> **SELECTED PASSAGE**

Algebra 1 Factoring Polynomials
Math-Prof HOME Algebra 1 Table of Contents Ask A Question PREV NEXT

Heavy Duty Factoring
Factoring Polynomials

 

 OK, this has all been great up to now,

 but where this stuff really gets used
 is when we have something like:
 

X2 + 12X + 32

 
 and we try to figure out what two "factors"
 someone might have multiplied together to get this.
 
 When we start working on one of these
 we don't know if we can find two factors
 but let's try.
 
 To wind up with an X 2 term, 
 we need to multiply X times X.
 
 That means that if we are going to be able to factor this thing,
 the factors will start out like this:
 

(X         )(X         )

 
 The next thing we do is see 
 that all of the terms are positive.
 
 That means if we CAN factor this
 all of the factors will be positive numbers.
 That means we can put in a bit more info ...
 

(X  +       )(X  +       )

 
 The last (and hardest) part is to figure out
 what number we need to finish off the factors.
 
 If any numbers will work,
 they will be numbers that multiplied together
 give us the last number in our original problem.
 That number was 32.
 
 So we line up all of the pairs of numbers 
 that multiplied together give us 32.
 They are:
 

1 32     2 16     4 8

 
 For the numbers to work, 
 they also have to add up to the number part 
 of the middle term (the 12).
 
 So let's check to see if any of them do ...
 

 1 + 32 = 33     2 + 16 = 18     4 + 8 = 12

 
 So 4 and 12 are our winners.
 The two factors we have built so far are both the same
 so it doesn't matter which number goes where.
 
 So:

X2 + 12X + 32 = (X + 4)(X + 8)

> **DATA SHOWN**
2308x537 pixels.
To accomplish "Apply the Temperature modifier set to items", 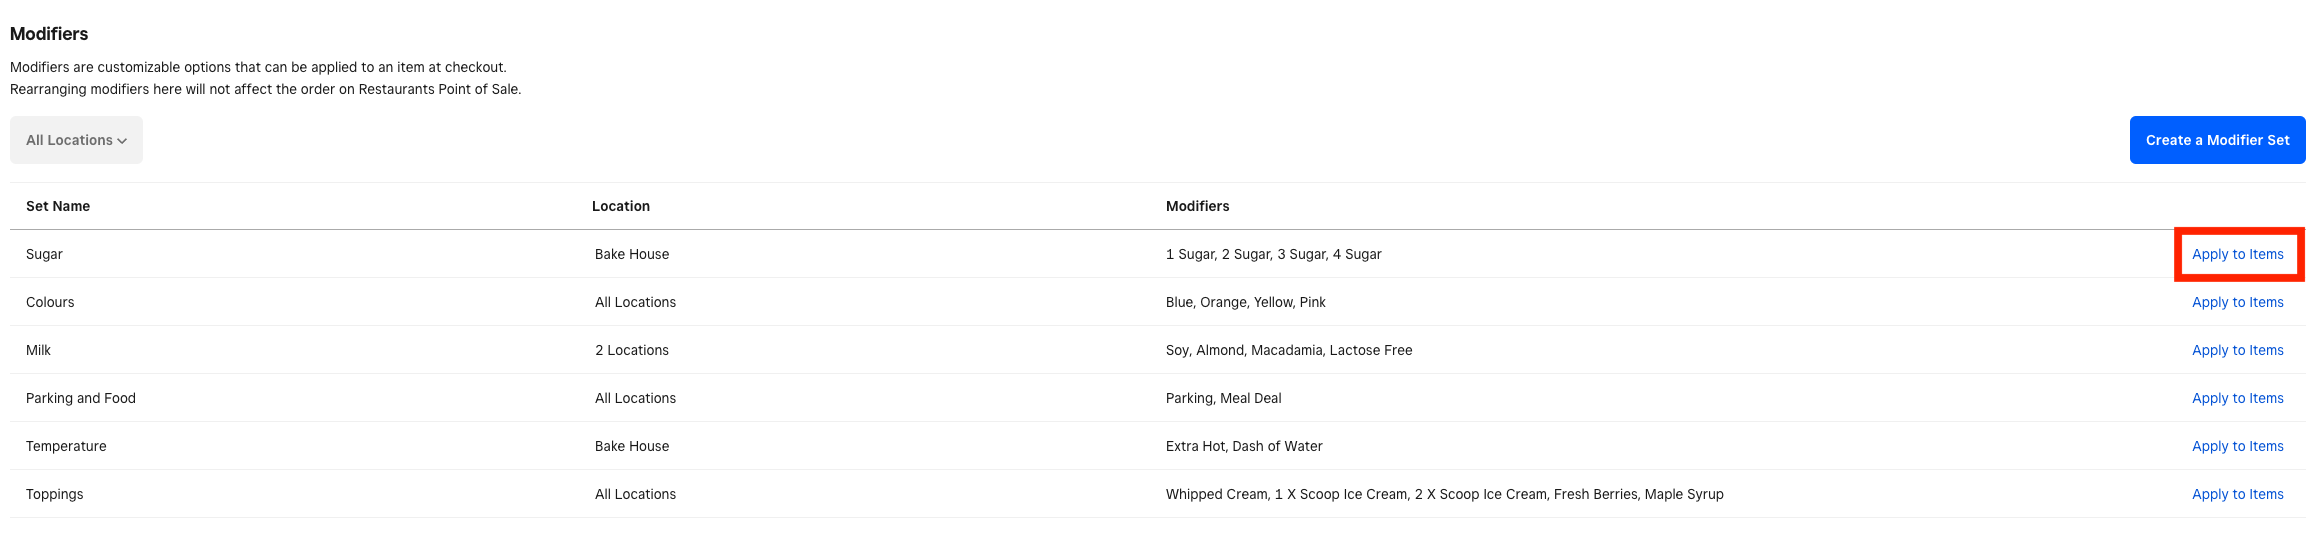I will tap(2237, 446).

> **EXERCISE BRIEF**
Translate this sentence from the factoring lesson into Spanish: "The last (and hardest) part is to figure out what number we need to finish off the factors."

> **RESULT OF THIS TASK**
La última (y más difícil) parte es averiguar qué número necesitamos para completar los factores.